Segment Start: Exercise inputs
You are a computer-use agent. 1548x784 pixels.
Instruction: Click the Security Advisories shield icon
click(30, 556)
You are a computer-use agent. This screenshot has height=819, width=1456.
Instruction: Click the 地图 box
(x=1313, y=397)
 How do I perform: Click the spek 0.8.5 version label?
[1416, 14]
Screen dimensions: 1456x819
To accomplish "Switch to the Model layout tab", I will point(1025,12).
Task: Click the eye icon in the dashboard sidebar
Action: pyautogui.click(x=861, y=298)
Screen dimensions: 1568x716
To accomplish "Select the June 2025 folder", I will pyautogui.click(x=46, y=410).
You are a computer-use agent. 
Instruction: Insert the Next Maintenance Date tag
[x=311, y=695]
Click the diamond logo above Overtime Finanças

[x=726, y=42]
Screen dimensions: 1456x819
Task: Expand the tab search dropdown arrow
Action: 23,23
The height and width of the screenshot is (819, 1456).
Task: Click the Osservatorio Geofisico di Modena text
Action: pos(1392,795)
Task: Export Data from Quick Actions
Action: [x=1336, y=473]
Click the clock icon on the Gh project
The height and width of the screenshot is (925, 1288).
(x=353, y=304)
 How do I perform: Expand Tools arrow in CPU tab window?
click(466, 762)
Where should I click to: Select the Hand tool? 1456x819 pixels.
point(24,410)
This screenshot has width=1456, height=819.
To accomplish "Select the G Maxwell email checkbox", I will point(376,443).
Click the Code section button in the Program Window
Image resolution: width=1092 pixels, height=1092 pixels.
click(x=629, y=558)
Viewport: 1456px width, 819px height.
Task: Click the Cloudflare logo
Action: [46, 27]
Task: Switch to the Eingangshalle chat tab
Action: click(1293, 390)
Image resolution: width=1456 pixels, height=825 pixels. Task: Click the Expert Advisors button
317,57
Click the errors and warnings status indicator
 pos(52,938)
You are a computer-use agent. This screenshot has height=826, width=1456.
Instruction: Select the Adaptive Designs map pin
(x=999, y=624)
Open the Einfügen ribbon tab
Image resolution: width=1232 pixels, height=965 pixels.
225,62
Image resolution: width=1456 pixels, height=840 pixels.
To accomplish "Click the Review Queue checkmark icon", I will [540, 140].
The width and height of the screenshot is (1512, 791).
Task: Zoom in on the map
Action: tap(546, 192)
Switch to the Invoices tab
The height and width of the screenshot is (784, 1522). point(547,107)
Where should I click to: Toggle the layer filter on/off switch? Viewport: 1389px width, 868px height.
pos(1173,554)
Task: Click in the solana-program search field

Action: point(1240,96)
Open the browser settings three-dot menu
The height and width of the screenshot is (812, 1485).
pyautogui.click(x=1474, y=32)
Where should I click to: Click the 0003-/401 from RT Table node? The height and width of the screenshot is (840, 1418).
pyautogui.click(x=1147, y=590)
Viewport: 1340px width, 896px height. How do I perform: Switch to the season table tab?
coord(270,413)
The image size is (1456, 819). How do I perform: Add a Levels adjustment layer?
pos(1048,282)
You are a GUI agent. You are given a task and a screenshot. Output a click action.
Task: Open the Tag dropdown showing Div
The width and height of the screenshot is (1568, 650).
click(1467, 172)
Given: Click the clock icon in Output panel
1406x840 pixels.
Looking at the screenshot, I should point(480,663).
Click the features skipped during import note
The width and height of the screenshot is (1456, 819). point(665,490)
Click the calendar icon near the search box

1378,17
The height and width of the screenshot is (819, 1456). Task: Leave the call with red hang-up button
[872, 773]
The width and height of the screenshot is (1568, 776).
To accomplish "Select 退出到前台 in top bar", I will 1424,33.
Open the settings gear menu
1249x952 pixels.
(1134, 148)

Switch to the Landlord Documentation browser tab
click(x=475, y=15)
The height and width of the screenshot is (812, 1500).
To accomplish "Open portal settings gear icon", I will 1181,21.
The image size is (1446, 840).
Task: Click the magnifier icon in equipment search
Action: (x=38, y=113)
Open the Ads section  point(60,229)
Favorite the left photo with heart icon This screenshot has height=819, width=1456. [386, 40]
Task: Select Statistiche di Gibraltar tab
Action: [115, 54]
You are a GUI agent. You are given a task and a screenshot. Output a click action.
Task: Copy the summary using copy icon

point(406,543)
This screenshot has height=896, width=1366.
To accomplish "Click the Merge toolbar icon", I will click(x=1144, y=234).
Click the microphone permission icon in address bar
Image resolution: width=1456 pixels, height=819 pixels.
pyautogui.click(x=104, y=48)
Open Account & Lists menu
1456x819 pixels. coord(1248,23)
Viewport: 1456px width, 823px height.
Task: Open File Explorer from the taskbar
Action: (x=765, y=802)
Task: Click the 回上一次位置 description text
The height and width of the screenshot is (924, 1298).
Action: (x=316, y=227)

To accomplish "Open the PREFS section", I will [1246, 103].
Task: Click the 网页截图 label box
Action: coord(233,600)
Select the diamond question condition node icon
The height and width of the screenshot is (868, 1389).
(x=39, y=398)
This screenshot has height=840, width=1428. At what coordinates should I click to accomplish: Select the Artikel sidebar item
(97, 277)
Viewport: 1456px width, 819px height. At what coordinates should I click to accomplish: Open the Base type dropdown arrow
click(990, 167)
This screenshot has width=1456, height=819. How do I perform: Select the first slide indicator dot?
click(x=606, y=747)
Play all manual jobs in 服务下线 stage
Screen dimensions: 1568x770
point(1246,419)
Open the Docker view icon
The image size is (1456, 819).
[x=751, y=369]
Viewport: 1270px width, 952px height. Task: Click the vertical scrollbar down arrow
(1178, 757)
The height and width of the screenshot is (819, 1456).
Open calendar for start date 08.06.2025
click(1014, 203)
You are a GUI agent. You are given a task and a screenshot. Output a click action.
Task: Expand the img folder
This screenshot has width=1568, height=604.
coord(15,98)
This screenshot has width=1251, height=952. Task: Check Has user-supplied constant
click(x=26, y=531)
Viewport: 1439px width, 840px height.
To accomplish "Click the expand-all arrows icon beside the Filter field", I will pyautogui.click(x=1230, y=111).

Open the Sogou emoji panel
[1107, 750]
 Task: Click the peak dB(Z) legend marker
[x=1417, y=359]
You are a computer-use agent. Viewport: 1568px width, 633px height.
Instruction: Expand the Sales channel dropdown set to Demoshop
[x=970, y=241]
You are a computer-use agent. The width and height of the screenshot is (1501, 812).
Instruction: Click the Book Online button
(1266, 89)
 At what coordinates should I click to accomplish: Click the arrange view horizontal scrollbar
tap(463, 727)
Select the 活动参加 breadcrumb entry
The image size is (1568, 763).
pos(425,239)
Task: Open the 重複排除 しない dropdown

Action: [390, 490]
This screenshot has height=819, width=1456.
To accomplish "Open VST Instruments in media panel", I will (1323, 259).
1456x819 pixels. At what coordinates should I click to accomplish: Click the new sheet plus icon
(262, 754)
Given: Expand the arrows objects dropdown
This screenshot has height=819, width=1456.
Segment End: Exercise inputs
» Task directions:
Every line of the listing that includes the word "folder" forms the answer.

» Response:
To accomplish "Select the June 2025 folder", I will pyautogui.click(x=46, y=410).
Task: Expand the img folder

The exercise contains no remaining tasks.